>> begin Data for processing

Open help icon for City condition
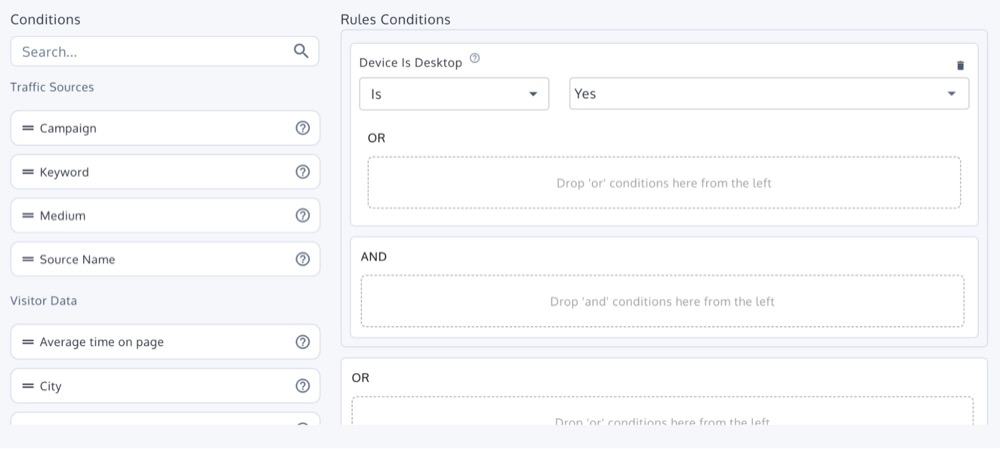 [303, 386]
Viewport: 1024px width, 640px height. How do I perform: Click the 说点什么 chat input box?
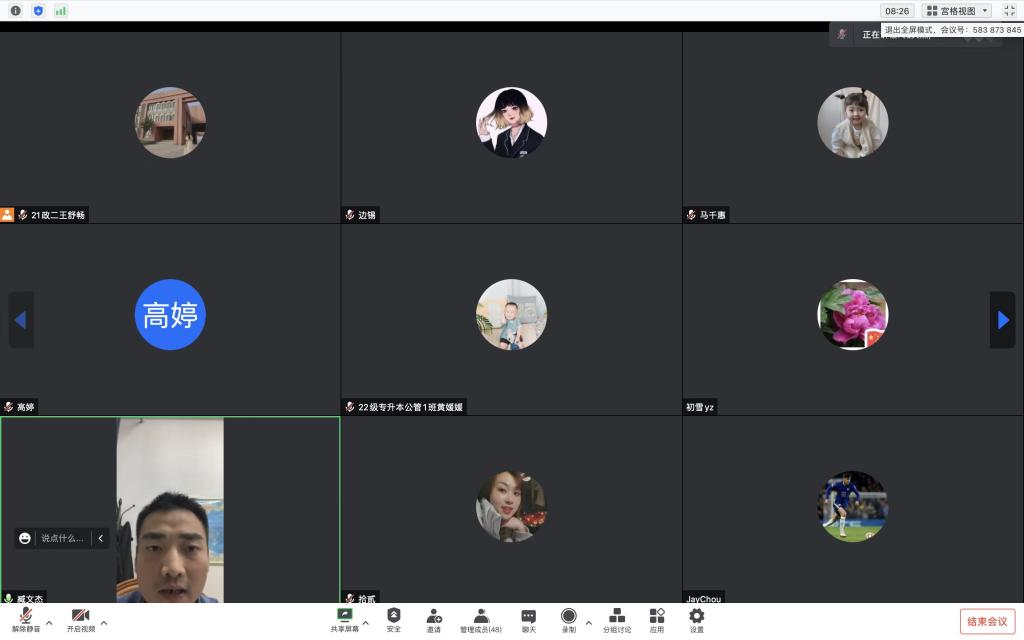pyautogui.click(x=62, y=538)
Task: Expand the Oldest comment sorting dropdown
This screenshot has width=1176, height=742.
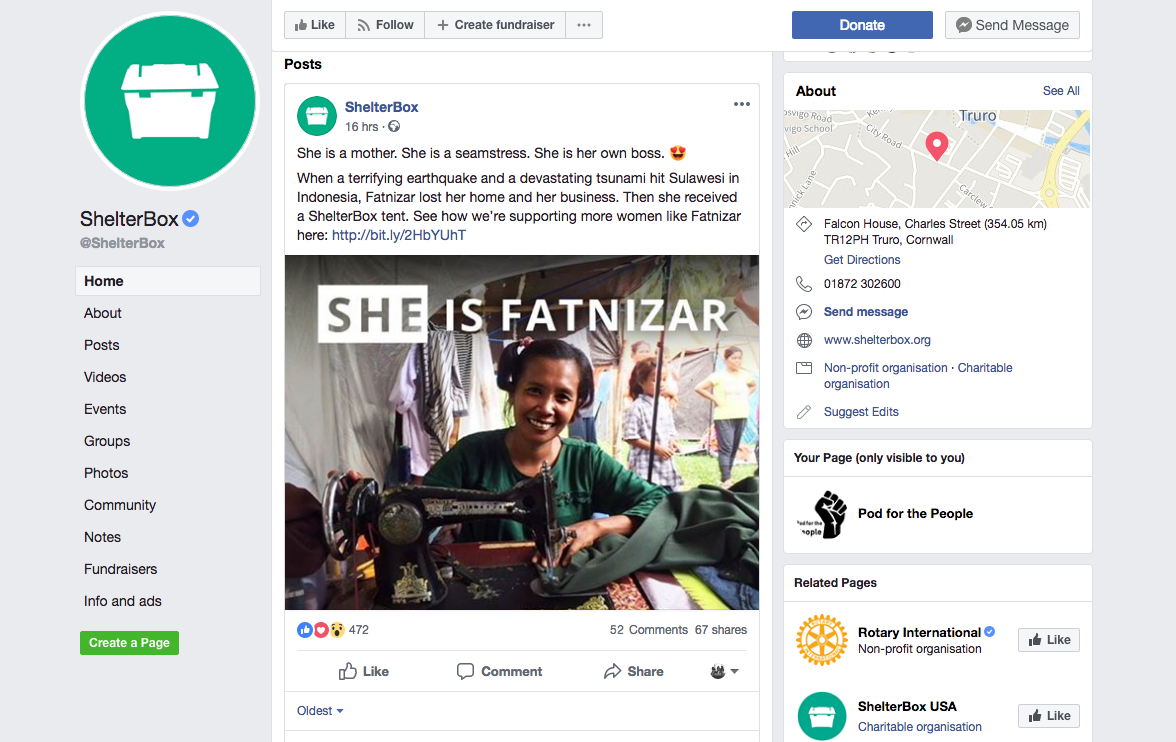Action: (320, 710)
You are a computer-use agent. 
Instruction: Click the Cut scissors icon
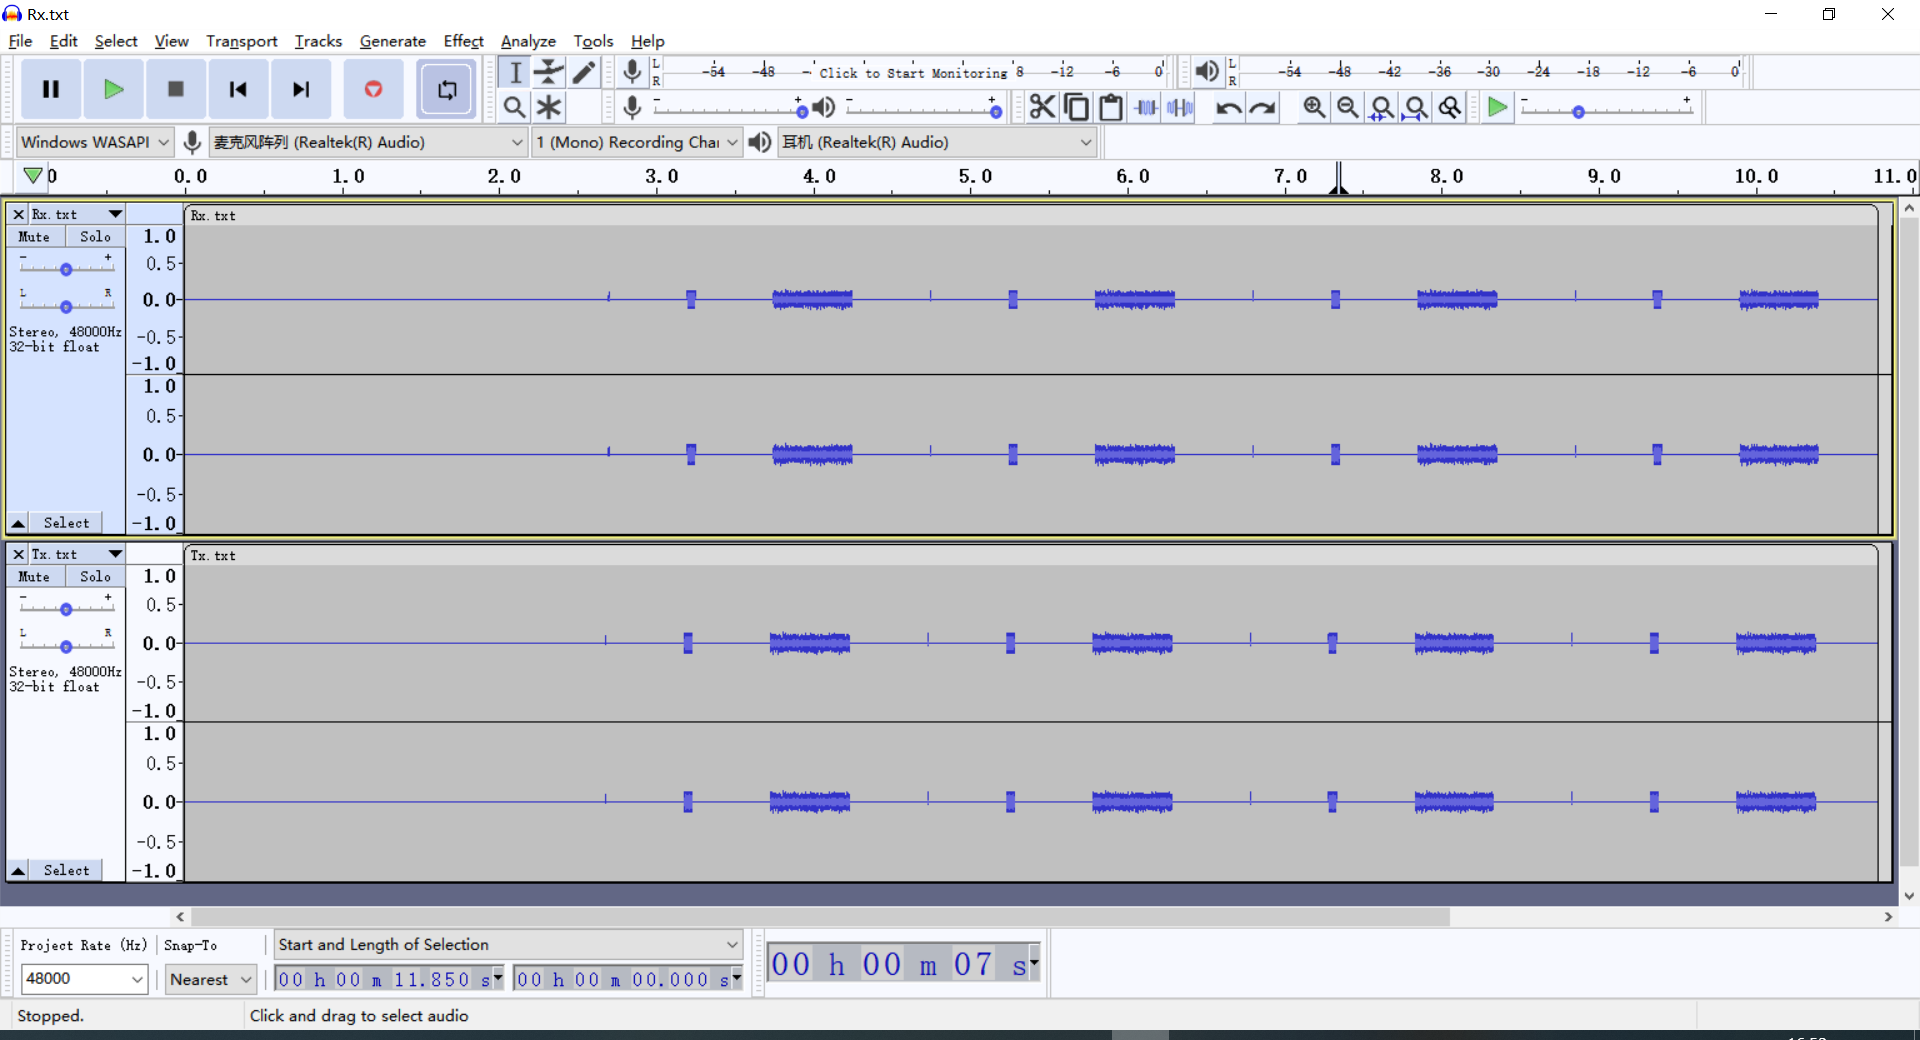[1042, 107]
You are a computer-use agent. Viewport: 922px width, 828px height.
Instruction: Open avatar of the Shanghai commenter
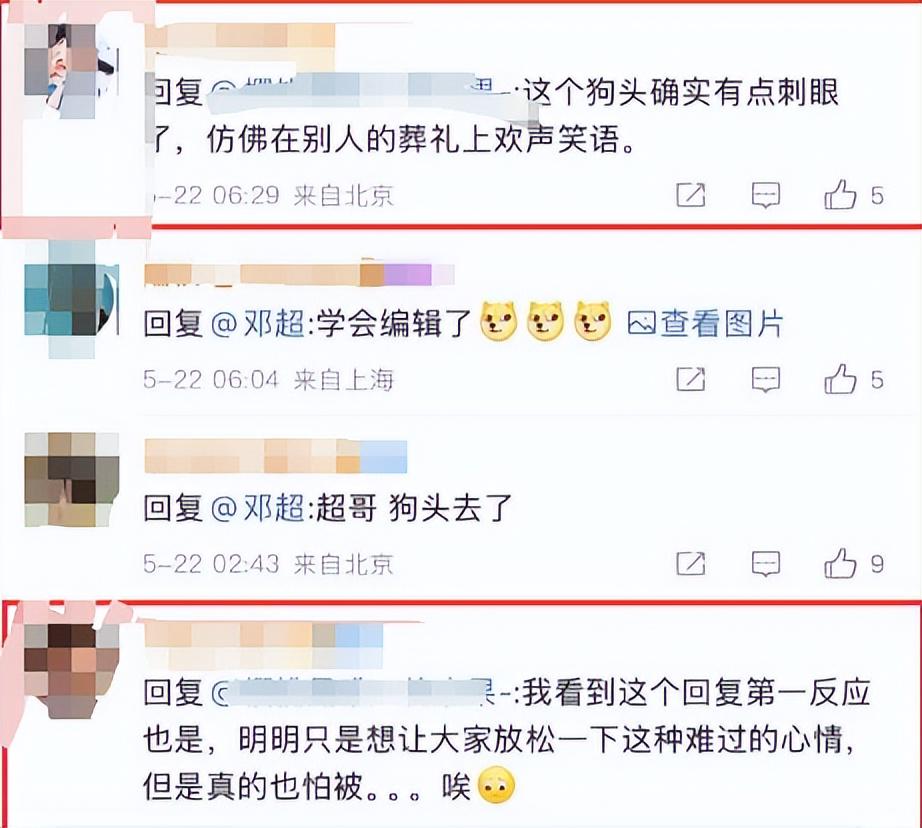[71, 299]
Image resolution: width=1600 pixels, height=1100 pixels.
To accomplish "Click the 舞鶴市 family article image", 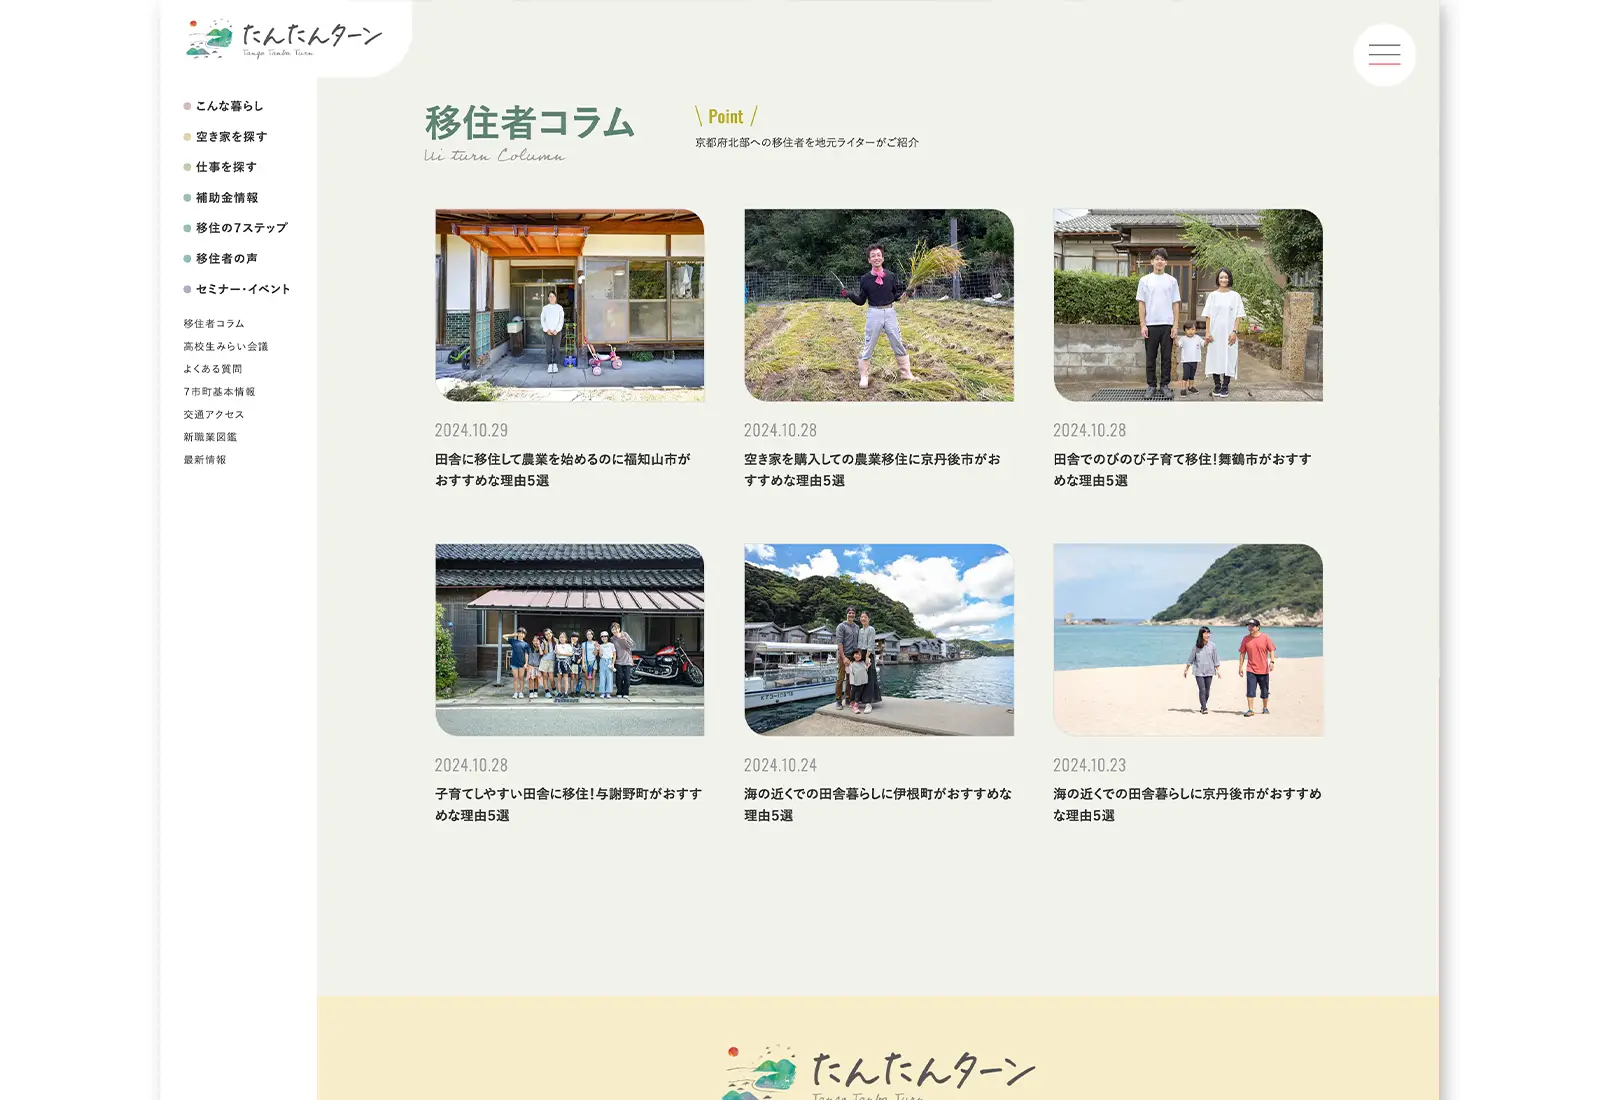I will 1187,305.
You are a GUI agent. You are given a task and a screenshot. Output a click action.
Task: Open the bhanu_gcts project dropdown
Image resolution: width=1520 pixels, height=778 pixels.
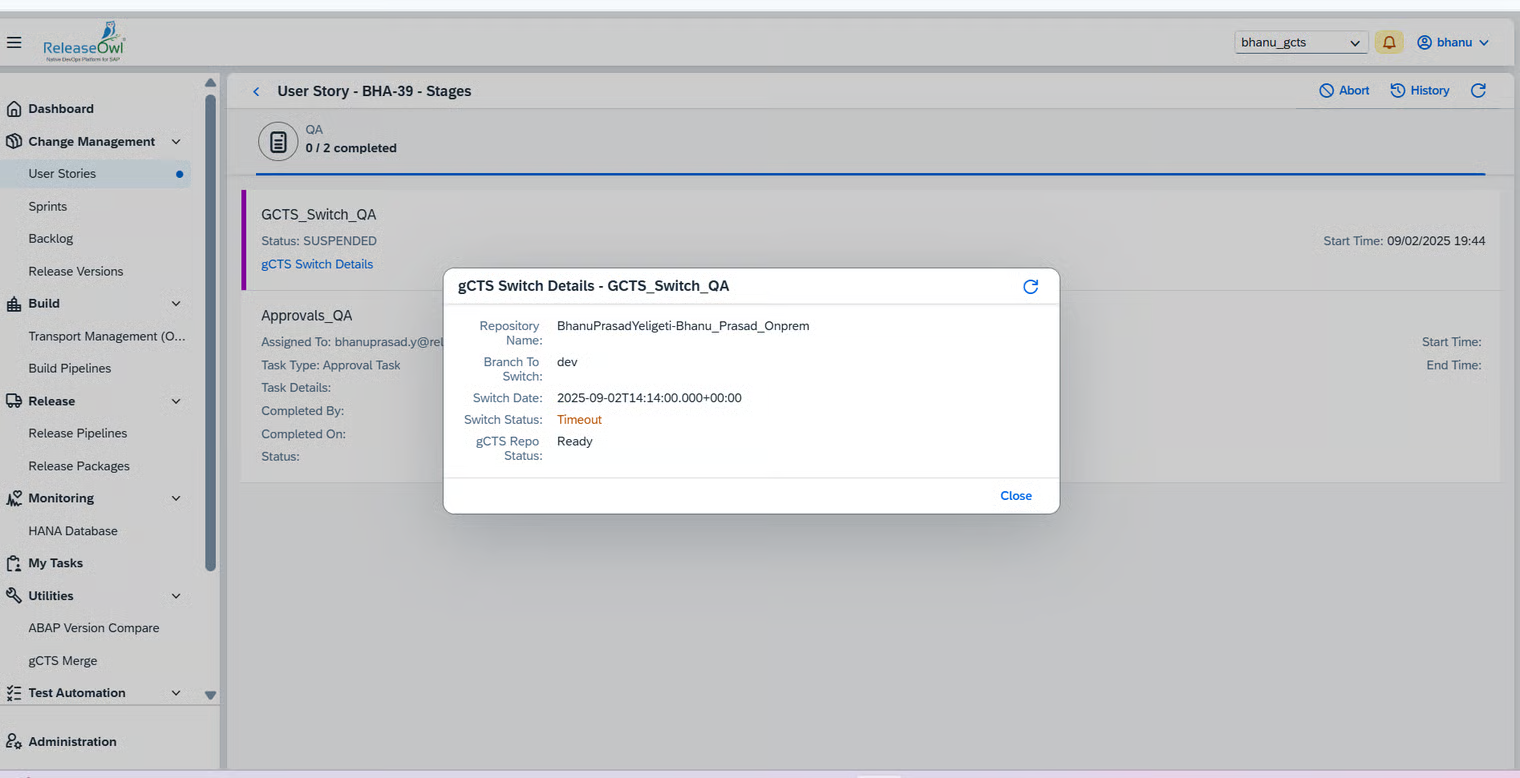1301,42
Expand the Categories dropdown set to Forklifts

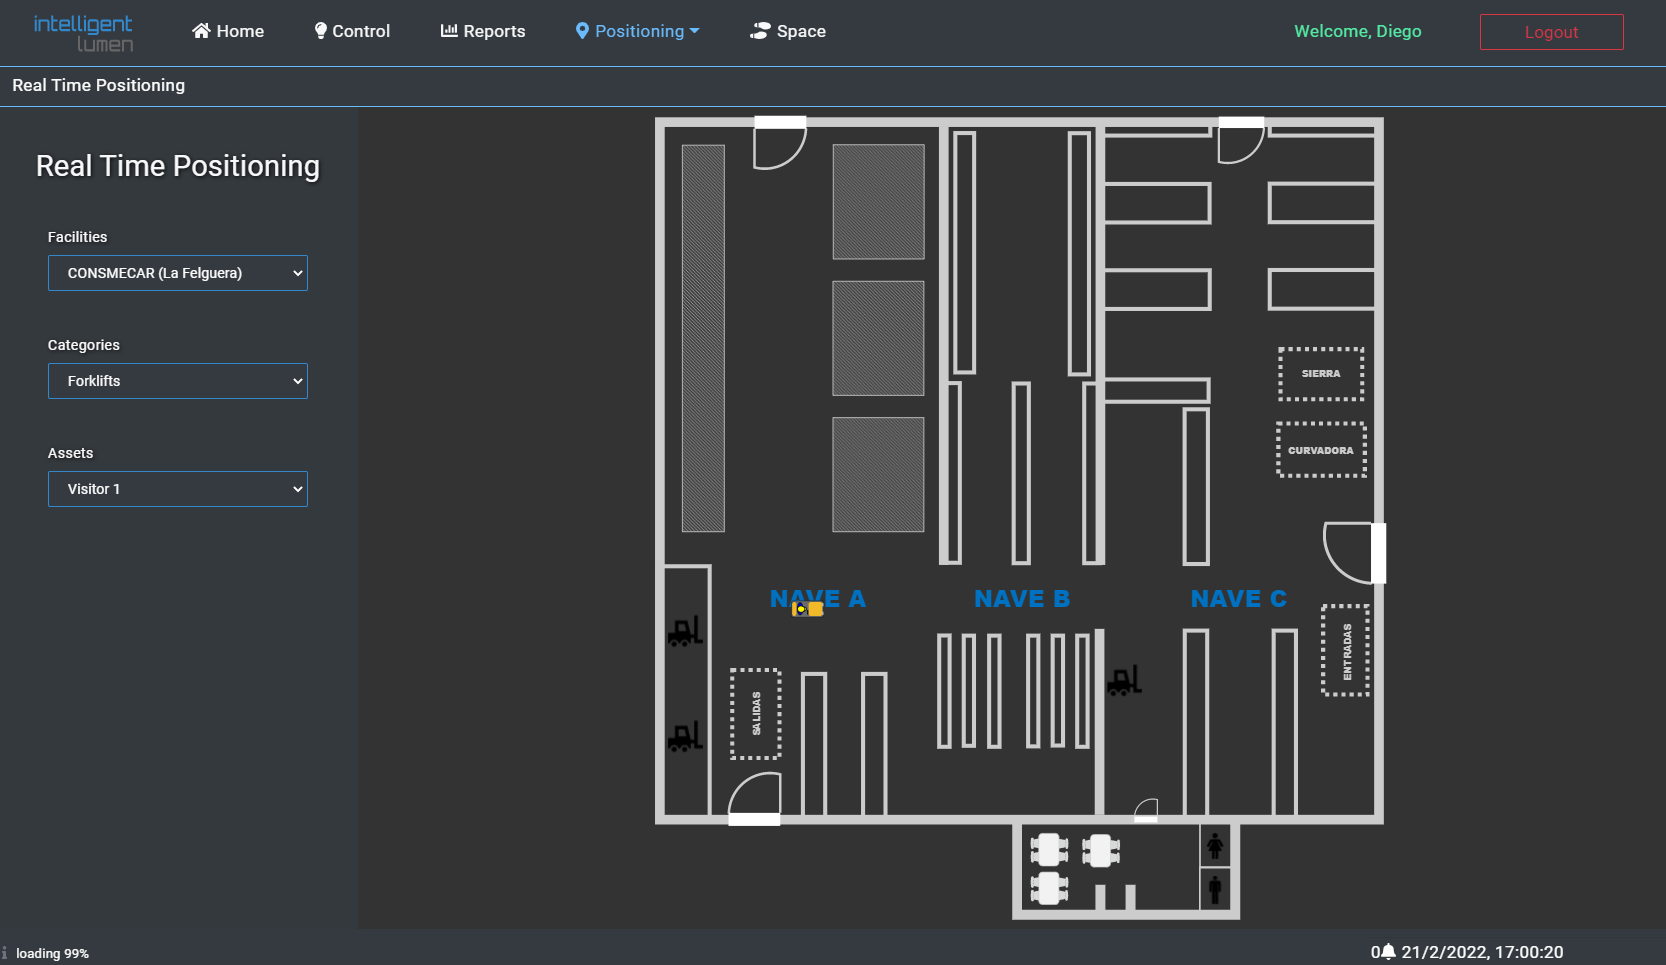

>> end Data for processing

### Problem to work on:
Copy out the lines word for word, from the first one through the line that contains "Action: (320, 710)", and leave the pictures out.

### Response below:
Open help icon for City condition
 [303, 386]
Viewport: 1024px width, 640px height. How do I perform: Click the 说点什么 chat input box?
pyautogui.click(x=62, y=538)
Task: Expand the Oldest comment sorting dropdown
This screenshot has width=1176, height=742.
Action: (320, 710)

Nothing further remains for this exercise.